Hasta hace poco, el debate económico en América Latina estuvo dominado por el Consenso de Washington, cuya agenda establecía el desmontaje de las capacidades de intervención del Estado para dejar el desarrollo del comercio y la inversión bajo la dinámica de las fuerzas ciegas del mercado. Pero la reciente crisis financiera internacional una vez más dejó en evidencia la incapacidad de los mecanismos del mercado para restaurar automáticamente los equilibrios básicos de la economía.
Las políticas económicas a favor de la intervención del Estado o del funcionamiento del mercado no pueden asumirse como opciones antagónicas e inconciliables. Asumir este enfoque maniqueo nos llevaría a otorgarle todo el poder de decisión, o bien a la burocracia estatal o bien a la mano insensible del mercado. La dinámica de las relaciones entre mercado y Estado no es un asunto que pueda resolverse de una vez y para siempre, para todas las situaciones y coyunturas. La conveniencia de diferentes niveles de regulación estatal constituye, hoy en día, uno de los asuntos claves en la reformulación de las estrategias de desarrollo, particularmente en los países subdesarrollados.
Sin embargo, en el debate económico ha prevalecido un fuerte sesgo ideológico que considera superior el funcionamiento del mercado a la acción estatal, desconociendo una larga historia de eficaz intervención pública para apoyar con éxito; incluso, el propio desarrollo capitalista. En su libro “El malestar en la globalización”, Joseph Stiglitz, al referirse al Milagro del Este Asiático-, reconoce que: “La razón era obvia: los países habían tenido éxito no sólo a pesar del hecho de no haber seguido los dictados del Consenso de Washington, sino justamente porque no lo habían hecho”.

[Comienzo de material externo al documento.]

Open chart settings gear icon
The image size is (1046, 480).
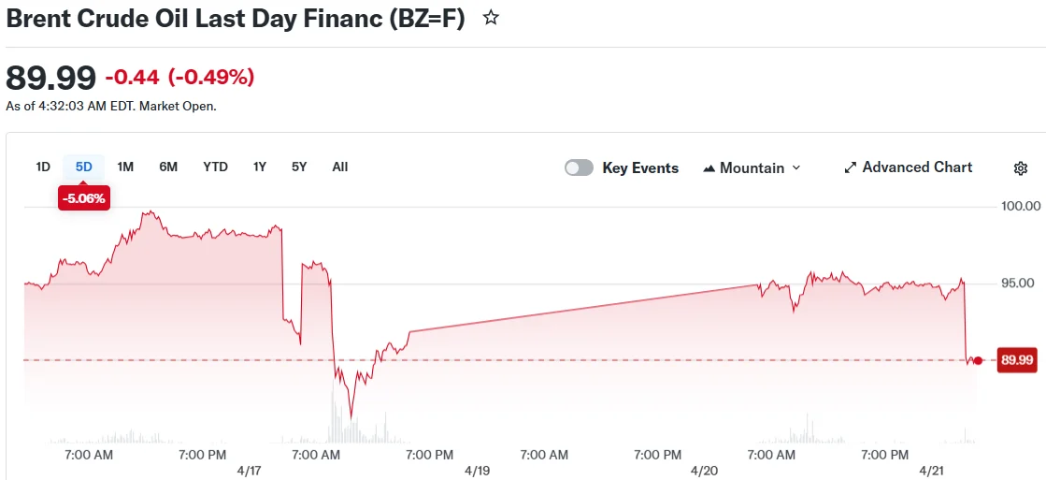click(1021, 168)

Reactivar, modernizar y ampliar el parque productivo nacional requerirá muchos años de aplicación de políticas públicas. La protección y los apoyos del Estado a la producción local es una condición clave para estimular la creación de nuevas fuentes de trabajo estables y bien remuneradas que permitan enfrentar con éxito los flagelos del desempleo, la pobreza y la exclusión social. Ni absolutismo de Estado ni hegemonía del mercado deben ser los extremos en los cuales se plantee el debate económico. Cada uno tiene su función. Pero la intervención del Estado no puede limitarse a corregir las imperfecciones del mercado ni confundirse con las prácticas paternalistas que mediatizan la capacidad emprendedora e innovadora de la gente. Tampoco se trata de tener un Estado más grande sino de fortalecer su capacidad de gestión para el diseño y ejecución de políticas y estrategias orientadas al desarrollo del aparato productivo nacional.
Y no toda intervención del Estado es de carácter progresista o revolucionaria. De hecho, los multimillonarios auxilios financieros que en los Estados Unidos se otorgaron para evitar la quiebra masiva de los bancos e instituciones financieras responsables de la crisis, mientras miles de familias quedaban en la calle al ser ejecutas sus hipotecas por no poder pagar los créditos, demuestra claramente que no toda intervención del Estado está orientada a proteger a los sectores más débiles y desfavorecidos.